The current integrated sensing, communication, and computing (ISCC) systems face significant challenges in both efficiency and resource utilization. To tackle these issues, we propose a novel fluid antenna (FA)-enabled ISCC system, specifically designed for vehicular networks. We develop detailed models for the communication and sensing processes to support this architecture. An integrated latency optimization problem is formulated to jointly optimize computing resources, receive combining matrices, and antenna positions.

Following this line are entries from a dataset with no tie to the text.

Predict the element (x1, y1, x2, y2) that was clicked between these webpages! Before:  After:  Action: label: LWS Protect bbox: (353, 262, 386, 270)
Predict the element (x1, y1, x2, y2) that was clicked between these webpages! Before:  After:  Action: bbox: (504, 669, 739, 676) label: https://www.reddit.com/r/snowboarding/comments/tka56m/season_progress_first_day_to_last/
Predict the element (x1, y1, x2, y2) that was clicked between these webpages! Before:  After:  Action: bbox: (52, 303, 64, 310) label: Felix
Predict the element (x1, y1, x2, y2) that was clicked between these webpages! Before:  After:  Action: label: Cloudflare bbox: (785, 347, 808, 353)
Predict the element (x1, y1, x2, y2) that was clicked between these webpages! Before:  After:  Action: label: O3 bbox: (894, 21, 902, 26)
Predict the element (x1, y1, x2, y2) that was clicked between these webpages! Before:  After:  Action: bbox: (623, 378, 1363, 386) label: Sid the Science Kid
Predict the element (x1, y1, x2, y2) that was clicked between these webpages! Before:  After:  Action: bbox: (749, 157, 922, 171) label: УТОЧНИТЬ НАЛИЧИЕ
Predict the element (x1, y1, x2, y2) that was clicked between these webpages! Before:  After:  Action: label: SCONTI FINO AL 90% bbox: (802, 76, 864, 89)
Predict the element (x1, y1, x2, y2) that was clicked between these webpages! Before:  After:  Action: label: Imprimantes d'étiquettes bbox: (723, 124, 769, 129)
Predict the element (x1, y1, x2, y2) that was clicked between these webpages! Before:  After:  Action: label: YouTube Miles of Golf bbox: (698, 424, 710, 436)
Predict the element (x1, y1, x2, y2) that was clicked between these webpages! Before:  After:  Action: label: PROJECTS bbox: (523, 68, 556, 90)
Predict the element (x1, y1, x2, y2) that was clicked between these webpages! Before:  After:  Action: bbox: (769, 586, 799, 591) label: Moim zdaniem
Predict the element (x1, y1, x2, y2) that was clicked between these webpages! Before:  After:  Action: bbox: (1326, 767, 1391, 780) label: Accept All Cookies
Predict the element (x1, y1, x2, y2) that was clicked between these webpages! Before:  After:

To tackle this complex problem, we decompose it into three sub-problems and analyze each separately. A mixed optimization algorithm is then designed to address the overall problem comprehensively. Numerical results demonstrate the rapid convergence of the proposed algorithm. Compared with baseline schemes, the FA-enabled vehicle ISCC system significantly improves resource utilization and reduces latency for communication, sensing, and computation.

翻译：当前集成感知、通信与计算系统在效率与资源利用率方面面临显著挑战。为解决这些问题，本文提出一种新型的基于流体天线的集成感知、通信与计算系统，专为车联网设计。我们为此架构建立了通信与感知过程的详细模型。构建了一个集成时延优化问题，以联合优化计算资源、接收合并矩阵与天线位置。为应对这一复杂问题，我们将其分解为三个子问题并分别进行分析。随后设计了一种混合优化算法以全面求解整体问题。数值结果表明所提算法具有快速收敛性。与基线方案相比，基于流体天线的车联网集成感知、通信与计算系统显著提升了资源利用率，并降低了通信、感知与计算时延。